§ What the task requires: Convert the stretch from the line containing "You are a GUI" through the line containing "Where should I" into a Markdown table with the columns No. and Line, numbering each line and skipping blank ones. Leave the pictures out of the table.

§ Information shown:
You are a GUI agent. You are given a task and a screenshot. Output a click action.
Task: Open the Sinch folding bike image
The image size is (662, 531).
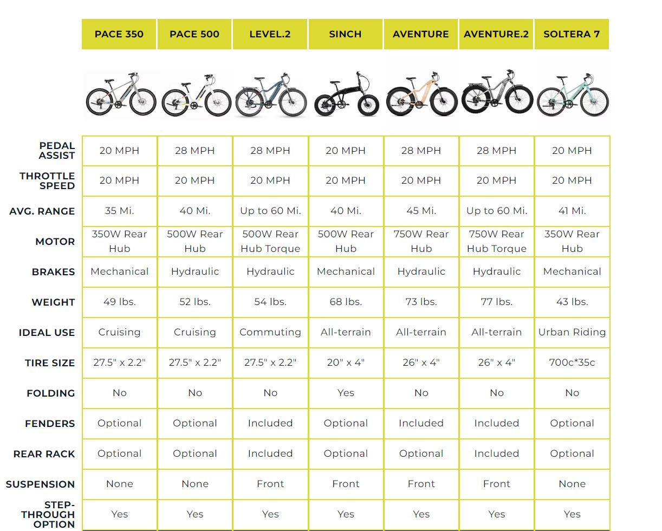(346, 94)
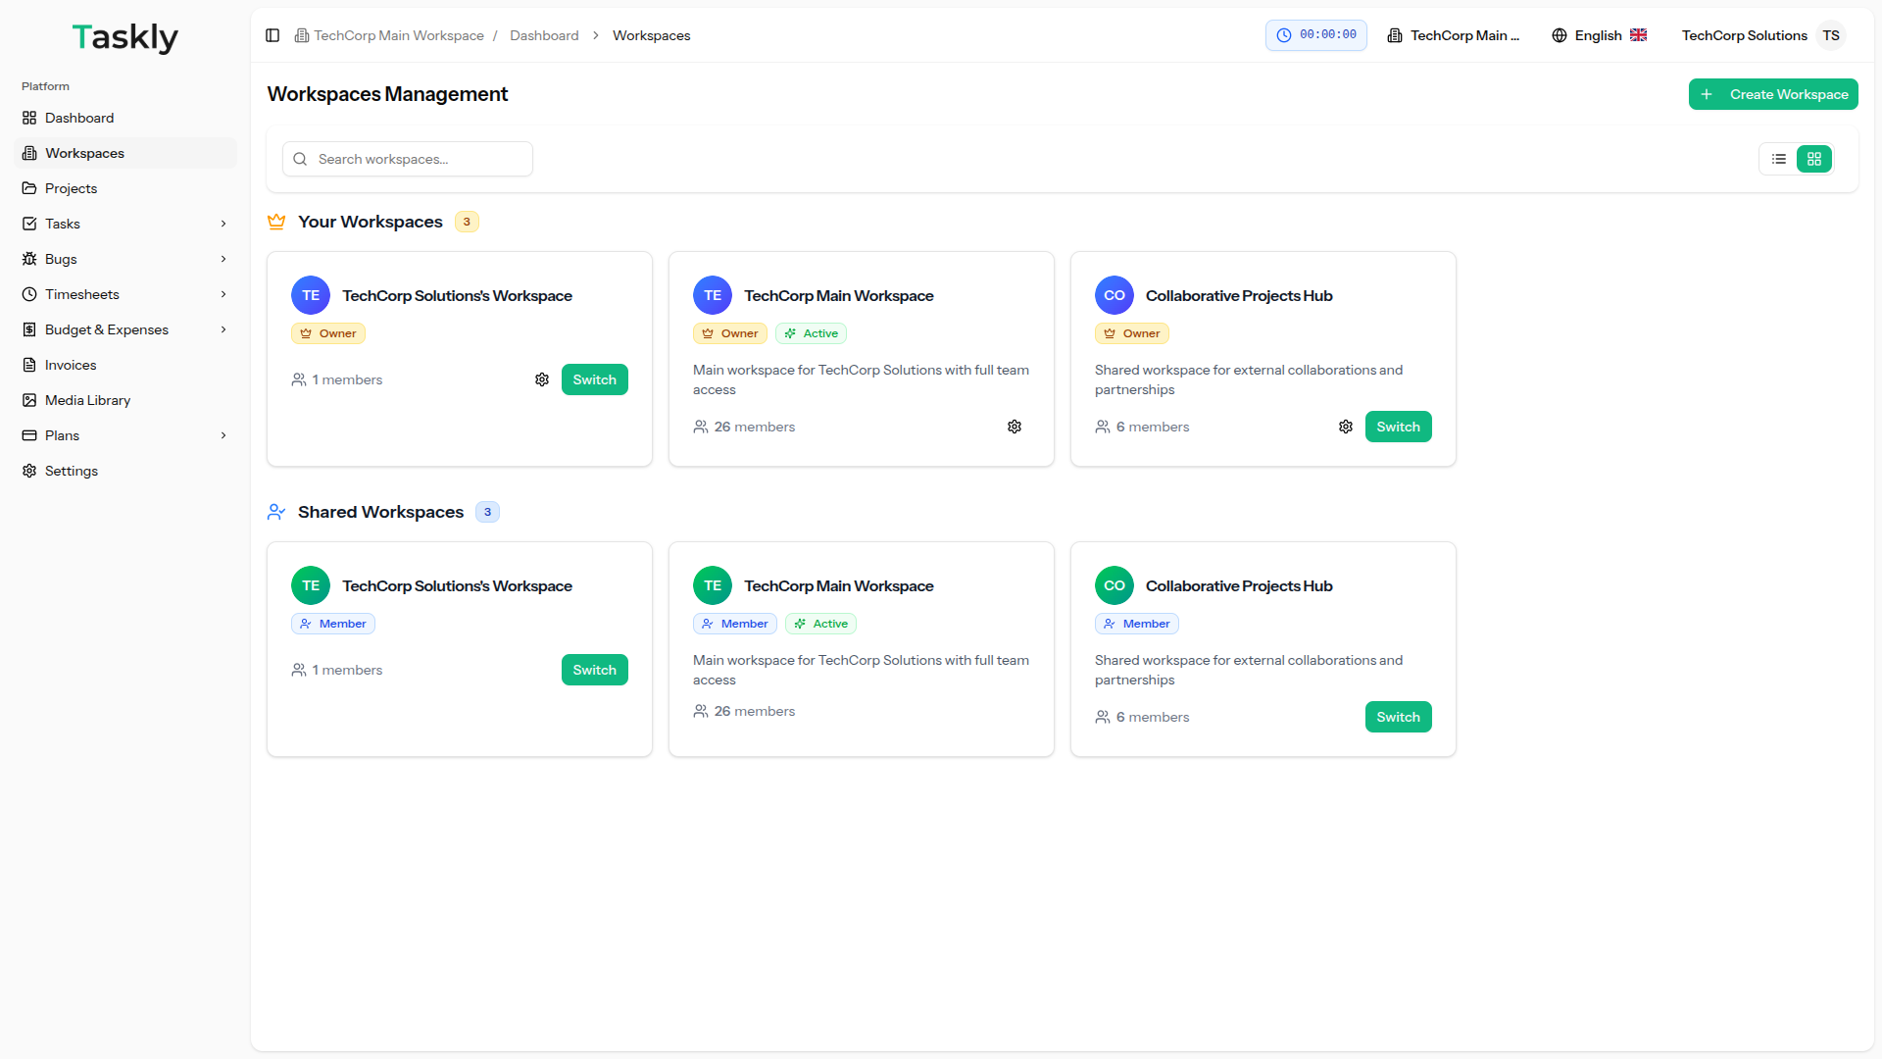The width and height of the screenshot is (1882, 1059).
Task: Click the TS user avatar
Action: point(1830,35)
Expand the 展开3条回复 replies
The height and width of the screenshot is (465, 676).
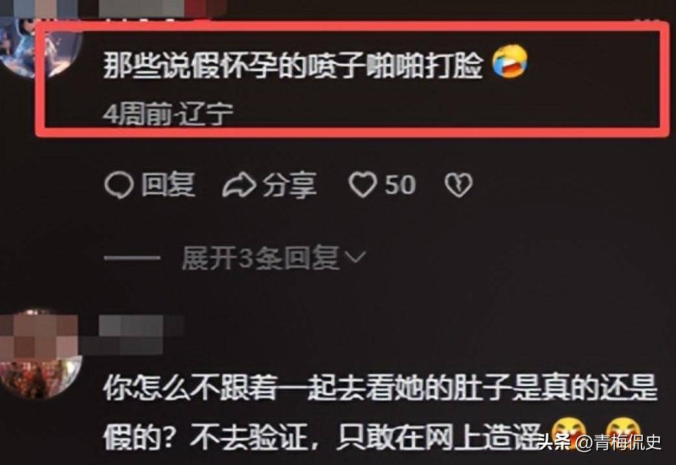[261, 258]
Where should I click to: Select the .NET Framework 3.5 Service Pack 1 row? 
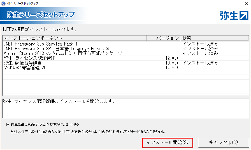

* * *

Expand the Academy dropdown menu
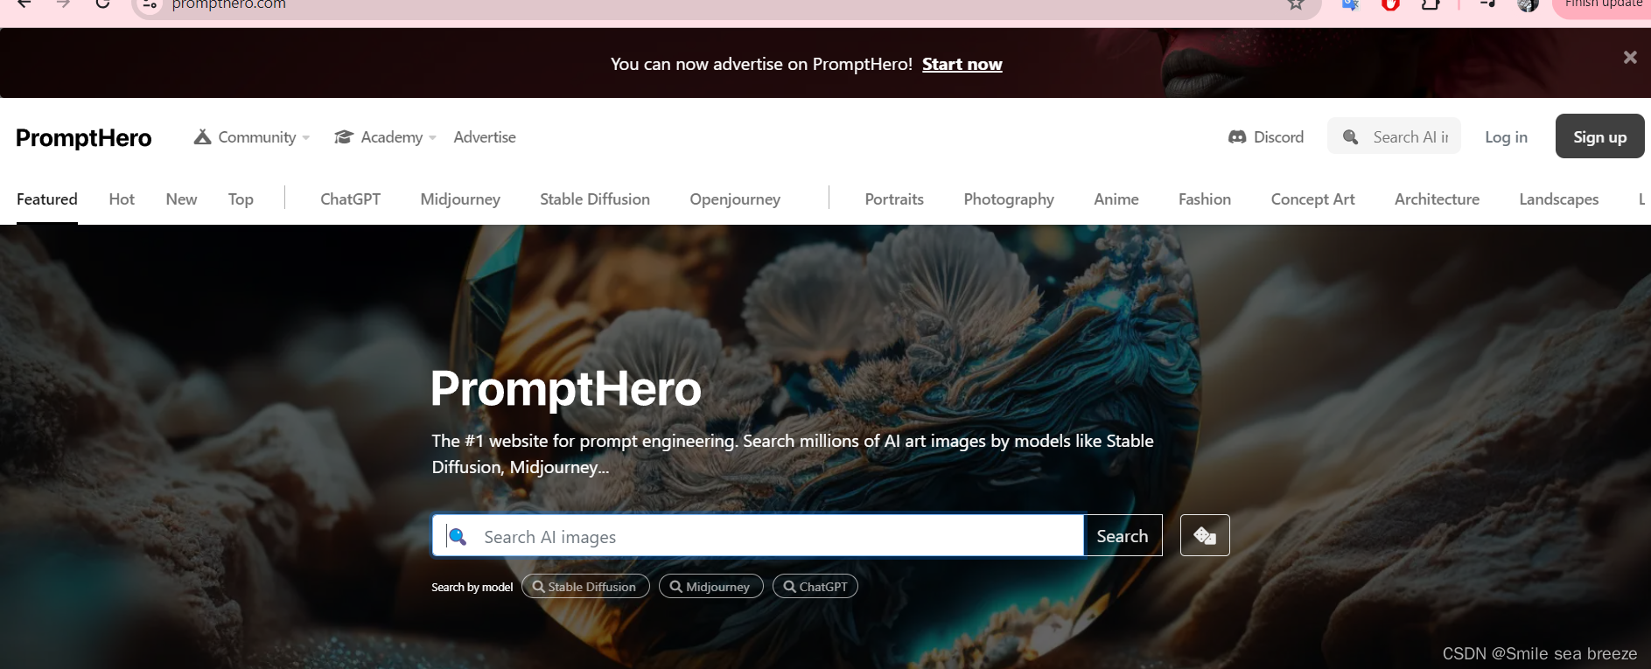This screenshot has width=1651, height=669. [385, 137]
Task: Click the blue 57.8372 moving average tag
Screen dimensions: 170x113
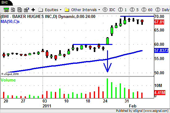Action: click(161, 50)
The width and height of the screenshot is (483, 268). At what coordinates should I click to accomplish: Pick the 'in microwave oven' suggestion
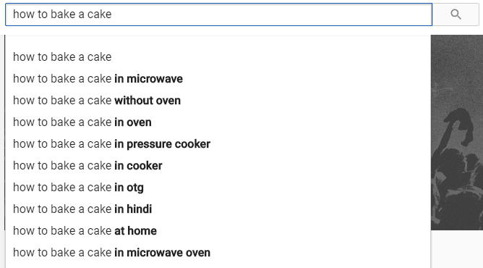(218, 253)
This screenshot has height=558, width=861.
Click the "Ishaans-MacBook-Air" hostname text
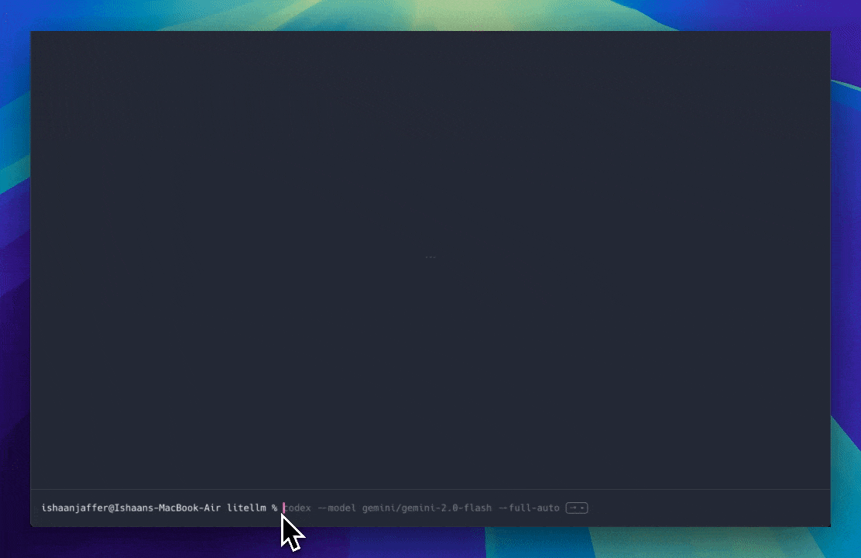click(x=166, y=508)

---

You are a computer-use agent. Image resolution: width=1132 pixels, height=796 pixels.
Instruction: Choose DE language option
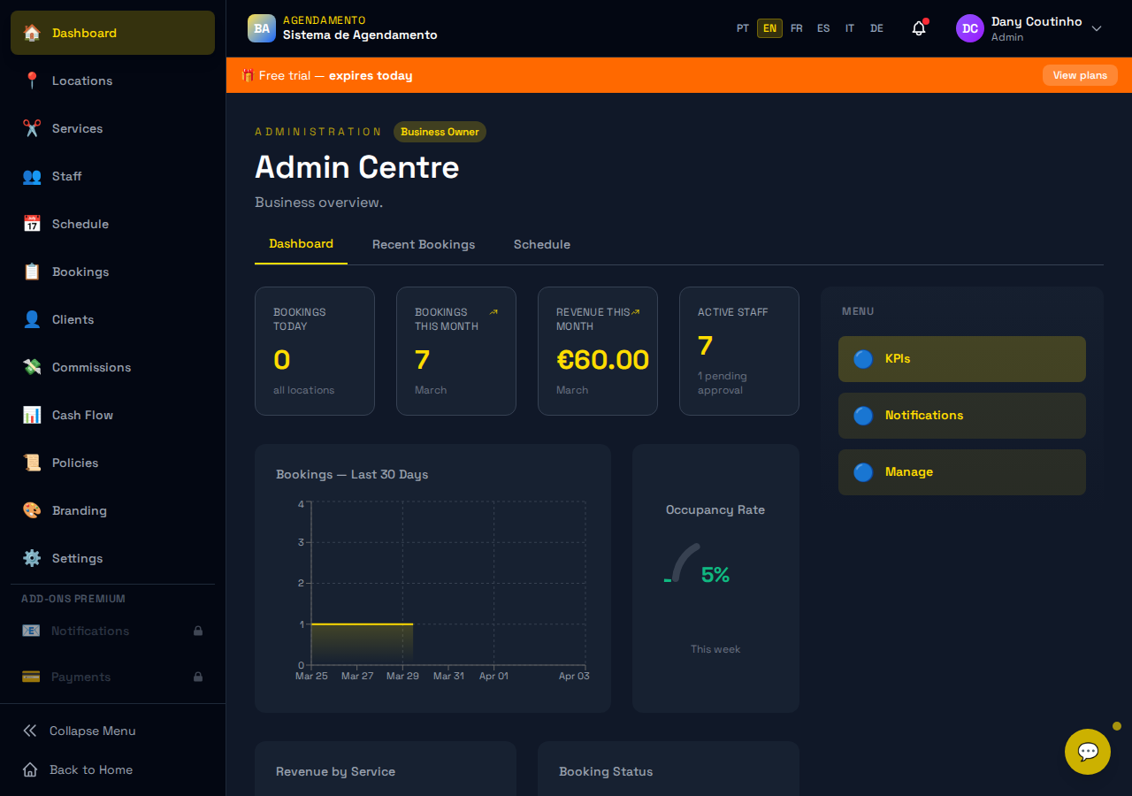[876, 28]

§ Answer to the task:
| No. | Line |
|---|---|
| 1 | You are a GUI agent. You are given a task and a screenshot. Output a click action. |
| 2 | Task: Open the Sinch folding bike image |
| 3 | The image size is (662, 531). |
| 4 | (346, 94) |
| 5 | The width and height of the screenshot is (1882, 1059). |
| 6 | Task: Click the TS user avatar |
| 7 | Action: point(1830,35) |
| 8 | Expand the 展开3条回复 replies |
| 9 | The height and width of the screenshot is (465, 676). |
| 10 | [261, 258] |
| 11 | Where should I click to: Select the .NET Framework 3.5 Service Pack 1 row?  |